Task to complete: Exactly as they appear, reproduce the lines from the one holding "Viewport: 888px width, 462px" through the last line of the material below.

Materials provided:

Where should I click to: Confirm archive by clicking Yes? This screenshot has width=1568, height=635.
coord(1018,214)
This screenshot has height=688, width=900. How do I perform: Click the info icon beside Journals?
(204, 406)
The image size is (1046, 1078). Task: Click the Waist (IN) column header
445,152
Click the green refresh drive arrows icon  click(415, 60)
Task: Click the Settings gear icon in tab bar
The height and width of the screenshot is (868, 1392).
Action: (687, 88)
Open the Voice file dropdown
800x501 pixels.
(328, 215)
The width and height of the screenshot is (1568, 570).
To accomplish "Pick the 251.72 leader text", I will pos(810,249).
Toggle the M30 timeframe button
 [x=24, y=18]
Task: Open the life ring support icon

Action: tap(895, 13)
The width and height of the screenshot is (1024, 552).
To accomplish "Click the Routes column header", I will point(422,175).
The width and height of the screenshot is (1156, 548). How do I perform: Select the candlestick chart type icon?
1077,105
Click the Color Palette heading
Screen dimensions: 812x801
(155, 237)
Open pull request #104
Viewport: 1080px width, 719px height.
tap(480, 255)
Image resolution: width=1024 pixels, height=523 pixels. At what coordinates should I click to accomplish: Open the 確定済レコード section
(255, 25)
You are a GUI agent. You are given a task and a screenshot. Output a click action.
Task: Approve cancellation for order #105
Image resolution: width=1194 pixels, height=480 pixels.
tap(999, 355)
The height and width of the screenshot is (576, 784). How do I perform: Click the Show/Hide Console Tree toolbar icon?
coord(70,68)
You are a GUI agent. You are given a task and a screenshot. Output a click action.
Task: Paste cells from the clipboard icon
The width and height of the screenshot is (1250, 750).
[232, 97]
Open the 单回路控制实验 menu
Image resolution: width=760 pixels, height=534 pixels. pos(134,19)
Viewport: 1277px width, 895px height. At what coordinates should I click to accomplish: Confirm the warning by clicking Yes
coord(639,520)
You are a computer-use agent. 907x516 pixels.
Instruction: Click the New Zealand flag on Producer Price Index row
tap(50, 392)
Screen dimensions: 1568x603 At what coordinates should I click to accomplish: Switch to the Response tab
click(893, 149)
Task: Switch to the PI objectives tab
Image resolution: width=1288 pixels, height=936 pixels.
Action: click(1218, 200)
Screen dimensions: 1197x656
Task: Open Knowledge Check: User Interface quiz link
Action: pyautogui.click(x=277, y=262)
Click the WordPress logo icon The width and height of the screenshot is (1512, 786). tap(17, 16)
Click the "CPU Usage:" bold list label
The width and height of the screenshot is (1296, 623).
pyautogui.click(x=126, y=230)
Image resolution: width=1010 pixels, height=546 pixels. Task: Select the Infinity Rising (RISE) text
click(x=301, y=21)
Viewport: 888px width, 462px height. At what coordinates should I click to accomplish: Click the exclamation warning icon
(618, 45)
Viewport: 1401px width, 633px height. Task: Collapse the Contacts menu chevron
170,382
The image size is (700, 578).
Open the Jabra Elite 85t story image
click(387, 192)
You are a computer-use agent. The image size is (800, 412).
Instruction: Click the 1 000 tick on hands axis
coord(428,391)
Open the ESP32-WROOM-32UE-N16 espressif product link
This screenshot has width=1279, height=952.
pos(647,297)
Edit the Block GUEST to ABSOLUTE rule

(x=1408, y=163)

Answer box:
Viewport: 888px width, 462px height. At what coordinates should I click to accomplish: Click the exclamation warning icon
(618, 45)
Viewport: 1401px width, 633px height. Task: Collapse the Contacts menu chevron
170,382
The image size is (700, 578).
Open the Jabra Elite 85t story image
click(387, 192)
You are a computer-use agent. The image size is (800, 412).
Instruction: Click the 1 000 tick on hands axis
coord(428,391)
Open the ESP32-WROOM-32UE-N16 espressif product link
This screenshot has width=1279, height=952.
pos(647,297)
Edit the Block GUEST to ABSOLUTE rule

(x=1408, y=163)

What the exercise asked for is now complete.